Prolonged bleeding or hemorrhage can be serious enough to put your life in danger. You are advised to contact the oncology team in the following situations:

  • Nosebleed;
  • Blood in urine;
  • Blood in stool;
  • Blood in sputum;
  • Presence of several contusions (bruises) on the skin.

Report to emergency in the following cases:

  • Continuous nosebleed, even after applying pressure for ten minutes;
  • Vomiting blood;
  • Blood in the sputum accompanied by difficulty breathing;
  • For women: using more than one sanitary napkin per hour.
The mucous membranes in the mouth and throat are very sensitive tissue and are therefore more affected by certain treatments.

Useful tips

  • Eat as usual, but change the texture of food so as not to irritate your mouth and throat.
  • Cook food longer than usual.
  • Add broth, vegetable cooking water, milk soup or clear soup to cooked food.
  • Use baby food as a replacement for home-made puree if you are unable to cook.
  • Place these foods in the freezer for about five minutes before eating; their taste will be more enjoyable.
  • Mix pureed meat into soups, clear soups, creams and vegetable purees.
  • Grind nuts and grains into a fine powder and mix with yogurt, ice cream and fruit compote.
  • Avoid:
    • Strong and pungent spices, such as curry, chili, pepper, etc. Go for milder seasonings, such as herbs and onion powder;
    • Pickled or acidic foods (lemons, oranges, etc.);
    • Very salty or hard foods (vegetables, toast, nuts, etc.);
    • Vey hot food (let it cool down);
    • Tobacco and alcoholic beverages.
  • Put the meal through a blender: when pain in the mouth or throat makes it difficult or impossible to handle solid food, putting the food through the blender is the ideal solution.
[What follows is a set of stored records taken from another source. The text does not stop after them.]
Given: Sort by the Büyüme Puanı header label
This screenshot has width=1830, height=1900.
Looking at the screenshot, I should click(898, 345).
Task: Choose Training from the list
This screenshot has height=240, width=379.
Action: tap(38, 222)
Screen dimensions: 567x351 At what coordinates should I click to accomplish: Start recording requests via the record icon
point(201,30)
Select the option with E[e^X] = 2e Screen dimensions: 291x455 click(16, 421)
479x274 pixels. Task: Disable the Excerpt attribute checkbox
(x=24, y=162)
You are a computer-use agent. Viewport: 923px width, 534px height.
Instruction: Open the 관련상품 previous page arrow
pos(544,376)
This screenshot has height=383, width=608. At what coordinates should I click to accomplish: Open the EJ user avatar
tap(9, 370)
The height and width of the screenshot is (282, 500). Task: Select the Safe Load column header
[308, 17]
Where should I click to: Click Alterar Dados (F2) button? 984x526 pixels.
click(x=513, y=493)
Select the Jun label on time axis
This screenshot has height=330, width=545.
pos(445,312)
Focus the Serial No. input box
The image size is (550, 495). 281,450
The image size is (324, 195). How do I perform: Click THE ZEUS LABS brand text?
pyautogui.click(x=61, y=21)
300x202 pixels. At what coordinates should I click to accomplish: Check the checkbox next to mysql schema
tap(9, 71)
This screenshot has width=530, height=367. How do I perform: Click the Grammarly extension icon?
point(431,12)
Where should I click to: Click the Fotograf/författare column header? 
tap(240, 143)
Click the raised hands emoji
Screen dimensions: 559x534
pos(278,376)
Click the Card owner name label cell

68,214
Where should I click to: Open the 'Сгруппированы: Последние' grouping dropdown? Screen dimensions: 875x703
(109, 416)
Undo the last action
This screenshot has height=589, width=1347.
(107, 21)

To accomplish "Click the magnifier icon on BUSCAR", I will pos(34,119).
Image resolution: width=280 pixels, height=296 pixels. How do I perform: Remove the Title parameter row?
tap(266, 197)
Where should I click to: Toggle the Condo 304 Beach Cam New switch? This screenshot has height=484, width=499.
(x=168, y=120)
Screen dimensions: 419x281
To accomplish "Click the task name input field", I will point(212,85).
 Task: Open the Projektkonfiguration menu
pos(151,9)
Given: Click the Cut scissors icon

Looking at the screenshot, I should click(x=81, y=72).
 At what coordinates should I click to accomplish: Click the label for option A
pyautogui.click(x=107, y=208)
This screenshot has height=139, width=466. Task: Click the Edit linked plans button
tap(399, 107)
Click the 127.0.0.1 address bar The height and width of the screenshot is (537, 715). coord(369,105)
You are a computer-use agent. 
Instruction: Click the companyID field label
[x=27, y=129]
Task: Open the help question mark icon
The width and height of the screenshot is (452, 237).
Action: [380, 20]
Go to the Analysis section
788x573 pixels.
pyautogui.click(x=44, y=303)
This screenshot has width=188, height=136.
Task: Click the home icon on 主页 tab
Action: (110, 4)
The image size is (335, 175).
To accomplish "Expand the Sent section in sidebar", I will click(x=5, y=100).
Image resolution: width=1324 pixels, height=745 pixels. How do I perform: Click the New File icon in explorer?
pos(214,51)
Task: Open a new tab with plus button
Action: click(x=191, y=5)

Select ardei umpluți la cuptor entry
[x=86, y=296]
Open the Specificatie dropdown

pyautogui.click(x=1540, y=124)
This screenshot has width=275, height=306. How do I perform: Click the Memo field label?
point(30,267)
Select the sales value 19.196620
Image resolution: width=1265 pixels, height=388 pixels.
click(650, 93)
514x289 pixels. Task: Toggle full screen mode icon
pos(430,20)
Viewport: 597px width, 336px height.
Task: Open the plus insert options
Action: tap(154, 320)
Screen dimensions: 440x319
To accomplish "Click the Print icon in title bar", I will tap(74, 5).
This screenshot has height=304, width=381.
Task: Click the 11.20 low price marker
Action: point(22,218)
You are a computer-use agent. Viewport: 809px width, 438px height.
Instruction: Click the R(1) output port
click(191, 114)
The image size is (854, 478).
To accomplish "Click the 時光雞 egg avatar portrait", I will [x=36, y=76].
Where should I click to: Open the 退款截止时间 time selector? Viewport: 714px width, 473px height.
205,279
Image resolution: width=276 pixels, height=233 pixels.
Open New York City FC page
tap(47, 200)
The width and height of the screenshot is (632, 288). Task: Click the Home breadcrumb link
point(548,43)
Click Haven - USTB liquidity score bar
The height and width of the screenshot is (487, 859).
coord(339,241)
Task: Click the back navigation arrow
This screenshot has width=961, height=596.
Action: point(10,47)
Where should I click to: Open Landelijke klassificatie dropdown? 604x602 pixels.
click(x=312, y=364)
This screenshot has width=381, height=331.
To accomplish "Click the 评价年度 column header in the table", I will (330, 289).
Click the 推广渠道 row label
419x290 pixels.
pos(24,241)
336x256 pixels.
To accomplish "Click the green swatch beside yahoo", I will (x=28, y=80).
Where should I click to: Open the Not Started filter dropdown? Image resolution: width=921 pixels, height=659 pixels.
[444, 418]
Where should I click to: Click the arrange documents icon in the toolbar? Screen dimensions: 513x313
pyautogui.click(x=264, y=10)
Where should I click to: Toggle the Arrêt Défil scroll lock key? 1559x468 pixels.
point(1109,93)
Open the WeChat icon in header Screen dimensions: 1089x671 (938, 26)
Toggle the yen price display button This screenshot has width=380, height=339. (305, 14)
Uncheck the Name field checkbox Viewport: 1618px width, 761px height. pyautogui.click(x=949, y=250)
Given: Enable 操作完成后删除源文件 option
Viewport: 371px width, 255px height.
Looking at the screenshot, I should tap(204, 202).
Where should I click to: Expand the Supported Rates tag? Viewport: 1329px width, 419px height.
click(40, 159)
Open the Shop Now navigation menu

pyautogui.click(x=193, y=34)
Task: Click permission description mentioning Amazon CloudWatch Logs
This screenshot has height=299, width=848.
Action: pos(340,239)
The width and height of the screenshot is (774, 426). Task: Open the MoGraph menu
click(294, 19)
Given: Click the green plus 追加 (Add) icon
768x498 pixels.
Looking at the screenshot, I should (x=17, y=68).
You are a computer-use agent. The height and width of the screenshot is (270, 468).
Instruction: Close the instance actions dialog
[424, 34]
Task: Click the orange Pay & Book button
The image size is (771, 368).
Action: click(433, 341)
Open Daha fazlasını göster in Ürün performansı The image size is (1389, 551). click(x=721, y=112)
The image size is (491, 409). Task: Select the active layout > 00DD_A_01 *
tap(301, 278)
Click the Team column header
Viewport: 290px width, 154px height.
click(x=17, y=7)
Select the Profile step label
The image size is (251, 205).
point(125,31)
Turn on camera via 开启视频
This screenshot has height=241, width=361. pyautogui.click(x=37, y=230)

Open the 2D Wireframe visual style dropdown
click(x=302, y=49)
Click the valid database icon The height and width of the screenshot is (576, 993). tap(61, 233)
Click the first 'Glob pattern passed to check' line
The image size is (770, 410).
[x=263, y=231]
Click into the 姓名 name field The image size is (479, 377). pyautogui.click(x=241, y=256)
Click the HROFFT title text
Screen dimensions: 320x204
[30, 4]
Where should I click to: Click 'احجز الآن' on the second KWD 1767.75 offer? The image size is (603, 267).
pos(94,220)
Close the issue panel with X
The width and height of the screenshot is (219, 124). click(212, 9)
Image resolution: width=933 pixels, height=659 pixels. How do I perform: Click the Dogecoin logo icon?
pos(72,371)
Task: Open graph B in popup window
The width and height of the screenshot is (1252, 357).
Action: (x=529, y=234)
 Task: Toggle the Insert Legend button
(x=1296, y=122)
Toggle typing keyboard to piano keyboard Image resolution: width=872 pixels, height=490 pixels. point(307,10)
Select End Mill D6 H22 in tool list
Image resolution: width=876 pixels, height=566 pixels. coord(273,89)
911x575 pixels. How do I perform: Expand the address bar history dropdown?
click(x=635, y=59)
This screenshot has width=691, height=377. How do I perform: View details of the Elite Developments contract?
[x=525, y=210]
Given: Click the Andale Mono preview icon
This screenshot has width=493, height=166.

By altering the texture of food, you can eat what the rest of family is eating at any time, and even try out new recipes. Here are some tips for better mixing:
    • Make sure meat is cooked before putting it into the blender;
    • Cut cooked food and bread into cubes;
    • Melt butter and margarine before adding, so that they blend better with other foods;
    • Add enough liquid to achieve the desired consistency. One portion of liquid to one solid portion usually produces the right consistency;
    • Season less liberally, because the taste is more pronounced in a liquid meal than in a solid meal.

Stomatitis: definition

An inflammation of the mouth and a potentially ulcerous, uncomfortable and painful condition that primarily affects the oral mucous membrane, the soft palate, the anterior part of the tongue and the floor of the mouth, and may be accompanied by infection. Associated symptoms may make chewing, swallowing and speech difficult. Radiation therapy to the region of the head and throat (ENT sphere cancers) and certain chemotherapies are the most common causes of stomatitis.

Signs and symptoms

  • Redness and swelling at the corners (junction) of mucosal tissue and on the lips.
  • Sensation of dryness and burning in the mouth.
  • White spots on the tongue and mucous membrane, accompanied by a metallic taste in the mouth; these spots detach easily to reveal a red, ulcerated surface;
  • Appearance, especially on the lips, painful and irritating vesicles (blisters), that itch and are filled with pus (herpes simplex);

Helpful hints

  • ​Have a high protein snack following the treatment session.
  • Favor a soft, nutritious diet.
  • Start the meal by lubricating your mouth with a tablespoon of cream or oil.
  • Take small sips of water between bites to moisten your mouth.
  • Avoid liquids coming into contact with an irritated mouth by using a straw.
  • Consume iced foods or liquids to help relieve the symptoms of irritation.
  • Rest in a sitting position in a quiet room (avoid lying down for at least two hours after eating).
  • Examine your mouth every day, morning and night, and note any changes in the appearance and texture of your mouth, lips, gums, teeth, saliva and tongue.
  • Monitor any change of taste in your mouth and in your taste perception.
  • Drink ice water or suck ice cubes for 30 minutes during chemotherapy.
  • Maintain oral hygiene:
    • Clean your mouth within 30 minutes after eating and repeat every 4 hours;
    • Avoid commercially-available toothpastes and mouthwashes as well as antiseptics based on glycerine and lemon because they contain chemicals that irritate and dry out the oral mucosa;
    • Replace your usual toothpaste and mouthwash with a solution of water, salt and baking soda:
      • Recipe: mix one teaspoon of salt and one spoonful of baking soda with one litre of boiled water. This solution must be prepared daily and kept at room temperature;
    • Gargle for at least 30 seconds with 15 ml of this solution, spit and repeat 4 times a day, more often if necessary;
    • Brush your teeth with a soft brush or a foam mini-brush at least twice a day and floss once a day if tolerated (do not floss or use toothpicks if gums are bleeding);
    • Clean dentures just as often; if your mouth is very painful, only wear them to eat;
    • Keep lips moist with cream or ointment for the lips;
    • Drink two to three litres of fluid per day, unless otherwise directed by the medical team.
  • Avoid alcohol, tobacco and foods that can irritate the oral mucosa due to their acidity, seasoning or texture.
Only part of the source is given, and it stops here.